Bug #13662 | Prepare() truncates accented character input | ||
---|---|---|---|
Submitted: | 30 Sep 2005 15:34 | Modified: | 3 Oct 2005 16:05 |
Reporter: | Mark Modrall | Email Updates: | |
Status: | Closed | Impact on me: | |
Category: | Connector / NET | Severity: | S2 (Serious) |
Version: | 1.0.4 | OS: | Windows (Windows) |
Assigned to: | Reggie Burnett | CPU Architecture: | Any |
[30 Sep 2005 15:34]
Mark Modrall
[2 Oct 2005 8:13]
Valeriy Kravchuk
Thank you for a bug report. What version of MySQL server do you use?
[3 Oct 2005 14:09]
Mark Modrall
We're on 4.1.12 server on an intel linux box.
[3 Oct 2005 16:05]
Reggie Burnett
Thank you for taking the time to report a problem.
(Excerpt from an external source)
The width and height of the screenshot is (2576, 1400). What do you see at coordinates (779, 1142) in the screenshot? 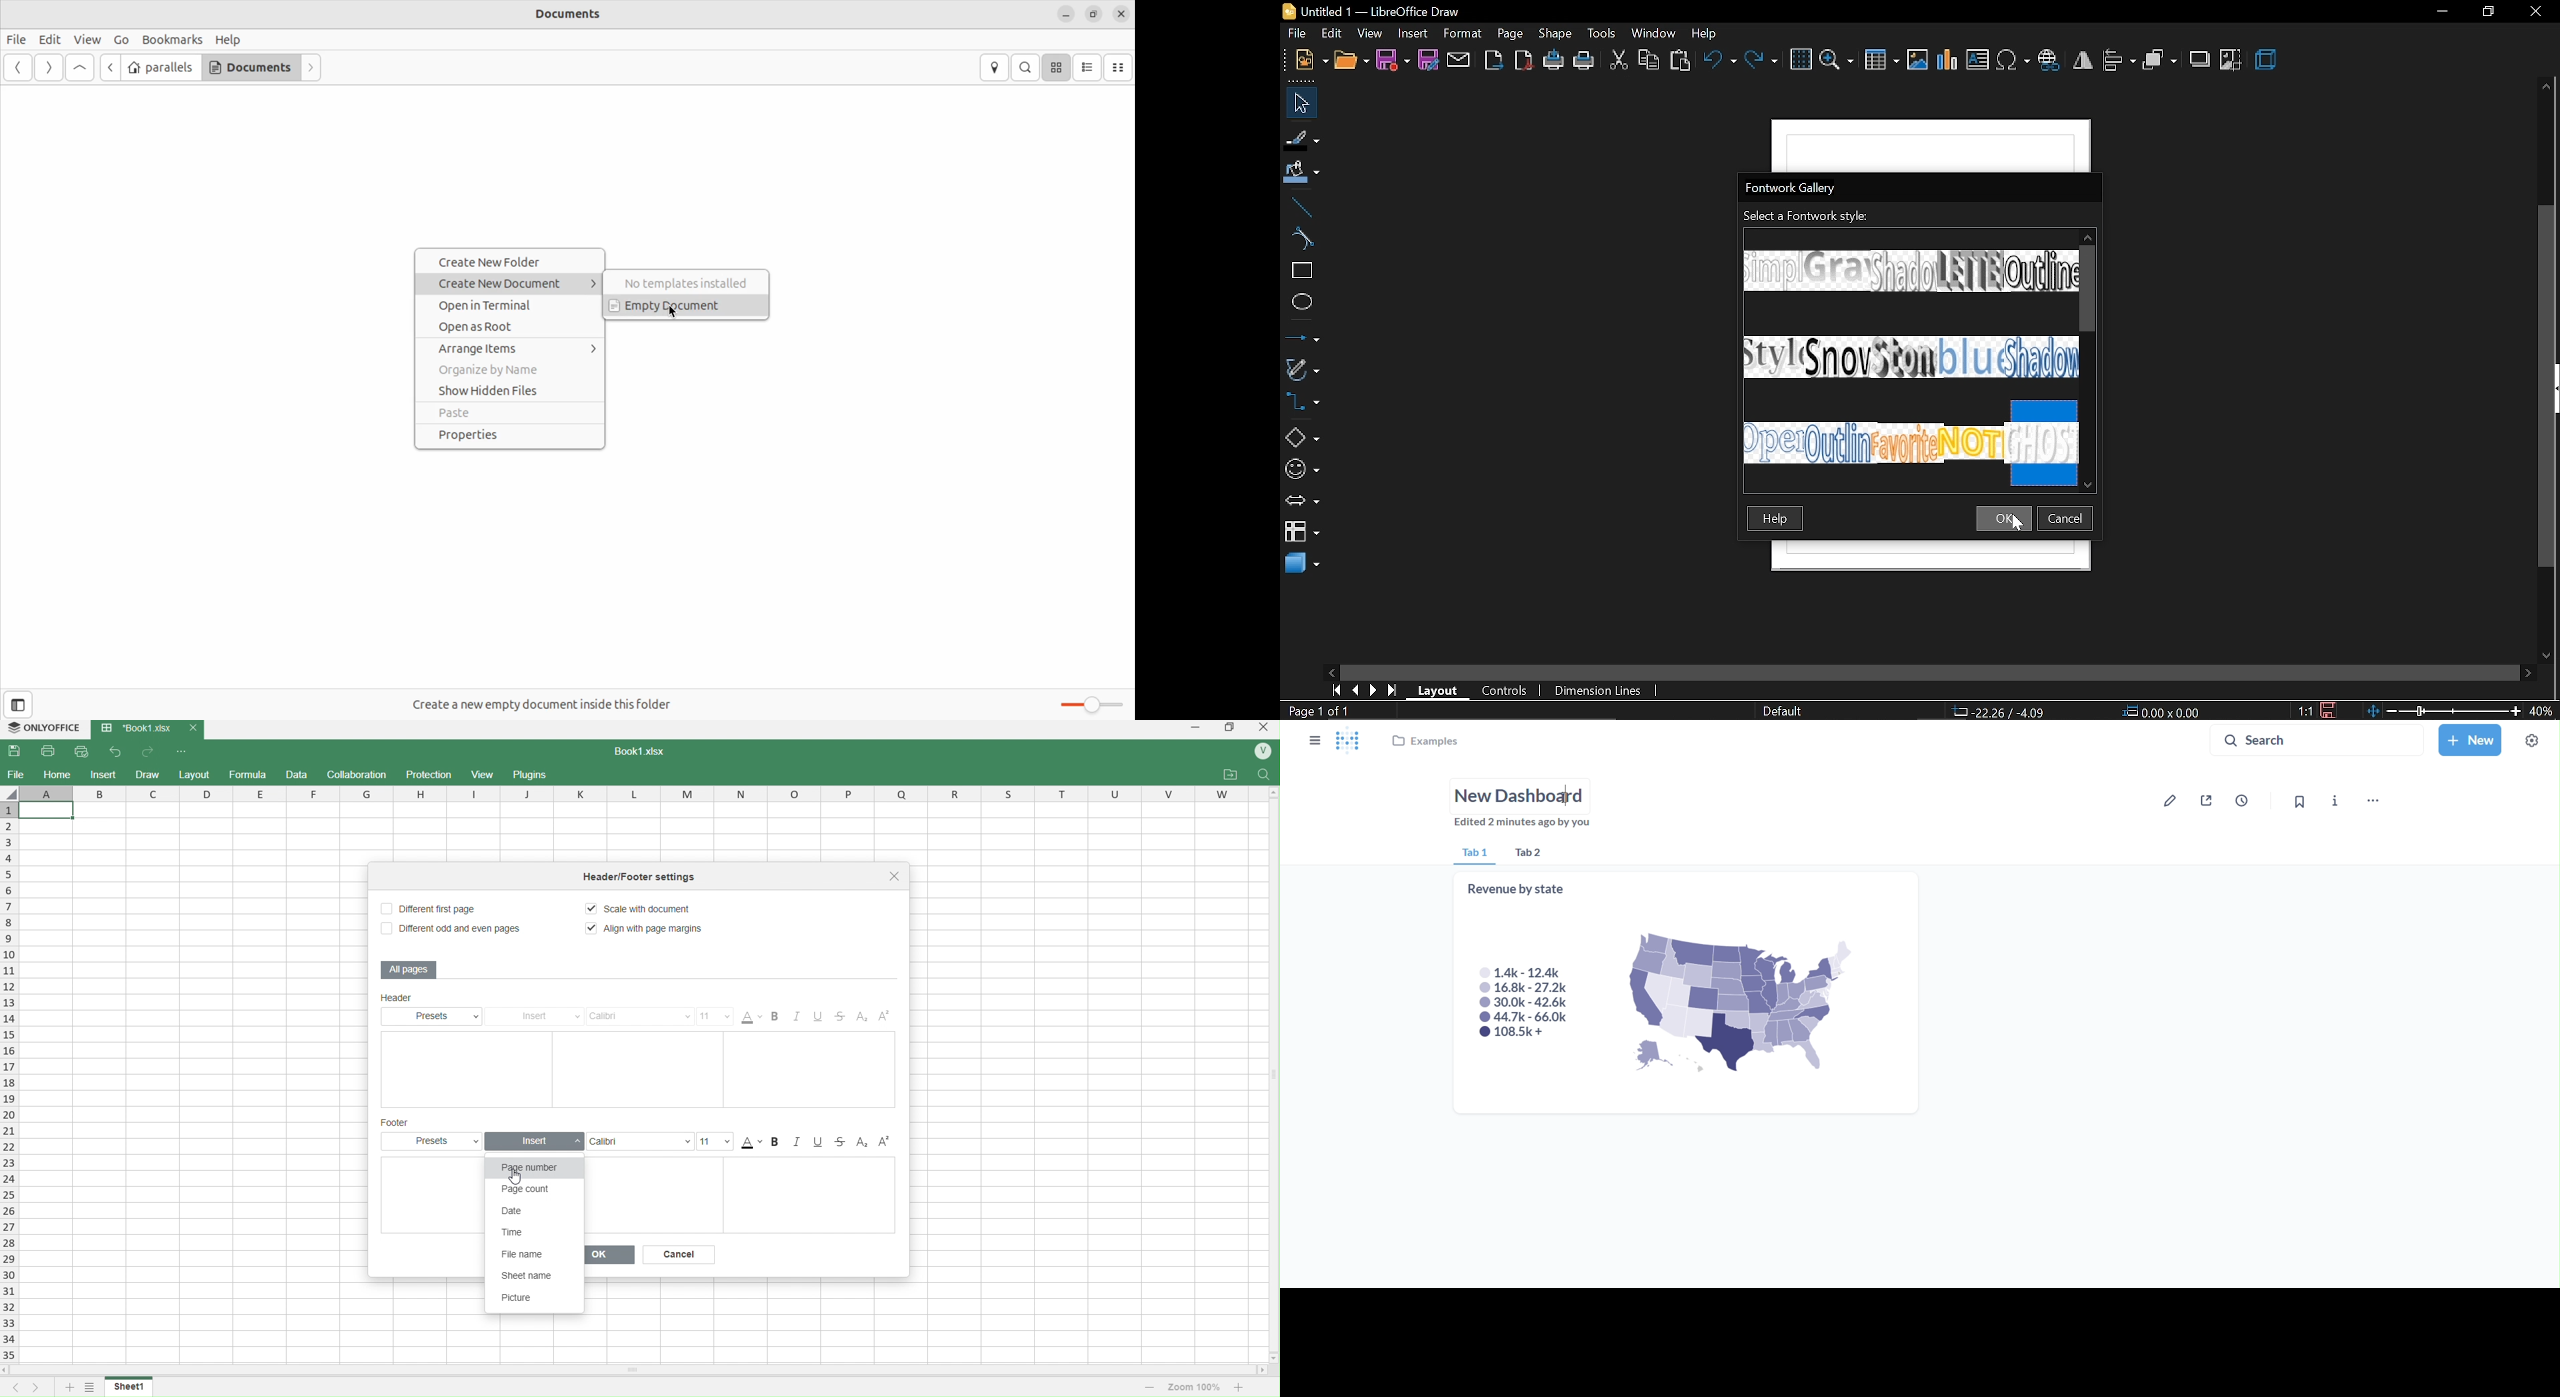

Unfortunately you are not using a current version of the product your reported a problem with -- the problem might already be fixed. Please download a new version from http://www.mysql.com/downloads/ If you are able to reproduce the bug with one of the latest versions, please change the version on this bug report to the version you tested and change the status back to "Open". Again, thank you for your continued support of MySQL. Additional info: Mark I confirmed this was broken in 1.0.4 and is fixed now in 1.0.6. One thing you need to be aware of is some quirkiness with collation. In your example you are using utf8_bin. THis shouldn't cause the server to return the data to the connector as a binary blob but with current versions of 4.1 and 5.0 it does. The connectors do their best to return the right types but sometimes we can't. In your example, the columns will be returned from an executescalar as byte[]. Changing the collation to be not binary fixes it. You can always do a reader.GetString() or convert to string yourself. I am about to test some code that will handle this particular case but I just wanted you to be aware of the situation in general.
[3 Oct 2005 16:43]
Mark Modrall
Hi Reggie... Thanks for the update. I was unclear on one thing, however. You said that the problem is fixed in 1.0.6 and then had the note about what the binary collation does to fetches. Am I correct in understanding these as two separate points? The first point, on which the bug was filed, has to do with data being shipped up to the db, and the second point being the representation of the binary collation when data is fetched back out. Am I understanding you correctly? I switched to using the binary collation because the behavior of regular utf8 was kind of unpredictable. If you created an index on a text column in utf8, there is some kind of implicit normalization going on that was, at least to me, inconsistent. In terms of how the index was constructed, it seemed that diacriticals were all normalized out so resumé was the same as resume for the index. But that normalization wasn't applied to the data in the column, so whichever presentation got inserted first was the one that stuck. For example if you have a UNIQUE index on the text column and you insert resumé, then you try to insert resume, it will say it's a duplicate key because the index has stripped the diacriticals. If you fetch that column from the database, though, it comes back as resumé (the diacritical not stripped) because that was the first one inserted. Not being able to get a consistent answer, I switched to using utf8_bin so that the normalization on the index wouldn't happen. So far anyway getting the results back as a byte[] hasn't really been that hard to work with. So if I understood your points correctly, I can upgrade to 1.0.6 and get this truncation problem addressed while still keeping my utf8_bin for consistency, right? As an aside, how about but #12245? that was marked closed but I haven't seen it in any of the release notes) Thanks -Mark
[3 Oct 2005 17:12]
Reggie Burnett
Mark Correct. There are two issues in my post. There was a bug in 1.0.4 (which is now fixed). But I also wanted to bring the collation thing to your attention. It can be confusing to select a text col and get a byte[] back.